Source:

# 5 Data Acquisition and Readout

## 5.1 **Prototype and Final Design**

We are designing the readout and data acquisition system for the HFT in two stages. These stages follow the development of the silicon sensors in our project. The initial prototype readout system is designed to read out the MIMOSTAR4 detectors which have analog outputs and a 4 ms readout time. The second stage is for use with the final Ultimate series sensors which have a digital output and a 1 ms readout time. The goal of the first stage is to develop much of the infrastructure for doing cluster finding and data sparsification, the interfaces to trigger and DAQ and the mechanical readout structures and assemble a working prototype detector with the MIMOSTAR4 sensors. The second stage would make use of the development that we have done with the prototype detector and integrate the Ultimate series sensors with a developed readout system.

### 5.2 Requirements and Prototype Design

The requirements for the prototype and final readout system are very similar. They include:

- Triggered detector system fitting into existing STAR infrastructure and interfaces to the existing Trigger and DAQ systems.
- Deliver full frame events to STAR DAQ for event building at approximately the same rate as the TPC.
- Reduce the total data rate of the detector to a manageable level (< TPC rate)

We have designed the prototype data acquisition system to read out the large body of data from the individual MIMOSA4 sensors, to digitize the signals, to perform data compression, and to deliver the sparsified data to an event building and storage device. A summary of the specifications and requirements is provided in Table 15.

| Total number of pixels                         | $98 \times 10^{6}$               |
|------------------------------------------------|----------------------------------|
| Number of pixels per chip                      | $640 \times 640$                 |
| Pixel Readout rate (analog output)             | $2 \times 50 \text{ MHz}$ / chip |
| Readout time per frame                         | 4 ms                             |
| Frame integration time                         | 4 ms                             |
| Fixed pattern noise                            | $2000 e^{-}$                     |
| Noise after Correlated Double Sampling         | 10 e <sup>-</sup>                |
| Maximum signal                                 | 900 e <sup>-</sup>               |
| Dynamic range after Correlated Double Sampling | 8 bits                           |
| Total power consumption (24 ladders)           | 90 W                             |

 Table 15: Prototype Stage Requirement Summary - constraints for the MIMOSTAR4 APS.

Dataset excerpts:
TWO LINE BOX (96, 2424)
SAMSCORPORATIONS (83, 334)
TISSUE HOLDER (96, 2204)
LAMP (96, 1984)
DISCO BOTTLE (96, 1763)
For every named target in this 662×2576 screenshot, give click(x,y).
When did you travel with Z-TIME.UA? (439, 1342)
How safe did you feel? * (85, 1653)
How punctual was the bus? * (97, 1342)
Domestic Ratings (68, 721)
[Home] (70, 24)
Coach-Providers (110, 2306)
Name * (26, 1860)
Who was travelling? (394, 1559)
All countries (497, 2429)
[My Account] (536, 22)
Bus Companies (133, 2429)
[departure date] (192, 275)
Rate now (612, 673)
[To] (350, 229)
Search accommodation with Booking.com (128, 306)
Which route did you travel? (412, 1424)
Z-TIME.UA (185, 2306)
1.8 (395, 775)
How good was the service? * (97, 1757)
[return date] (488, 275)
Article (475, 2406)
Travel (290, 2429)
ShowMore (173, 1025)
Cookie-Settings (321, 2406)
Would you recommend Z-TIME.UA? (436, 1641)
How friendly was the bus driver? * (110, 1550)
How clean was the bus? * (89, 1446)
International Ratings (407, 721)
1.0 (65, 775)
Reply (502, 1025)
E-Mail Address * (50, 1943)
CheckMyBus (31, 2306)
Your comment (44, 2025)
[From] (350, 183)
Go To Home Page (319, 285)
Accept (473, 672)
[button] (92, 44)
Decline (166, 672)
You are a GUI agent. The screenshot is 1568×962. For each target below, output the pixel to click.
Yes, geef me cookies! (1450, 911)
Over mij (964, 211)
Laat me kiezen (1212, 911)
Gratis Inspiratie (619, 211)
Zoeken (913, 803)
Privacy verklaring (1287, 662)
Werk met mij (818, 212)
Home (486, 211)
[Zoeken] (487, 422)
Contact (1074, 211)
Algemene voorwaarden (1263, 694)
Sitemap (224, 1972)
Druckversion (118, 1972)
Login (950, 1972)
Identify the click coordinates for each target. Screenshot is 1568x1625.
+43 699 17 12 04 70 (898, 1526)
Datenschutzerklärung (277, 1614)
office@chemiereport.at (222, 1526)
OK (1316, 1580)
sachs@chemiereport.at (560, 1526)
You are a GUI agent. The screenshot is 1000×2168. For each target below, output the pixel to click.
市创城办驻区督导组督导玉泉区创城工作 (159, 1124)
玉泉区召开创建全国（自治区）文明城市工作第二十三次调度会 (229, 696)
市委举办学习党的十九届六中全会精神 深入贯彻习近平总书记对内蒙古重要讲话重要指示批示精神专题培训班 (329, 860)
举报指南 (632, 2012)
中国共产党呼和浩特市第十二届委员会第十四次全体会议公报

Objective: Write the next part of the text on HFT data acquisition and readout, starting after the caption of Table 15.

Solved problem:
Digitizing the analog signal on each pixel into a 10 bit digital signal yields approximately 1 Gb/s per sensor chip when read out in 4 ms. Thus, the total front end data rate is  $\sim$ 240 Gb/s. Clearly, the volume of data must be reduced before being passed to the DAQ event builder and written to storage.

Data compression is achieved by performing correlated double sampling (CDS) and then leakage current subtraction, i.e. subtraction of two consecutive frames followed by zero suppression. CDS cancels out fix pattern and reset noise and reduces 1/f noise. The fixed pattern noise corresponds to the spread of the baseline voltage in all pixels. It has been measured on the MIMOSA-5 chip to be 2000 electrons. The noise remaining after CDS must be on the order of  $14 e^-$  to guarantee an efficiency of greater than 98%. The maximum signal is estimated from dE/dx calculation and by measuring how the charge spreads over pixels. The signal can be truncated above 900  $e^-$  without compromising either the efficiency or the position resolution, so 8 bits is a sufficient dynamic range for signal storage. A synchronous cluster finding algorithm and the reduction of the data to addresses of cluster center pixels reduce the data to a manageable rate.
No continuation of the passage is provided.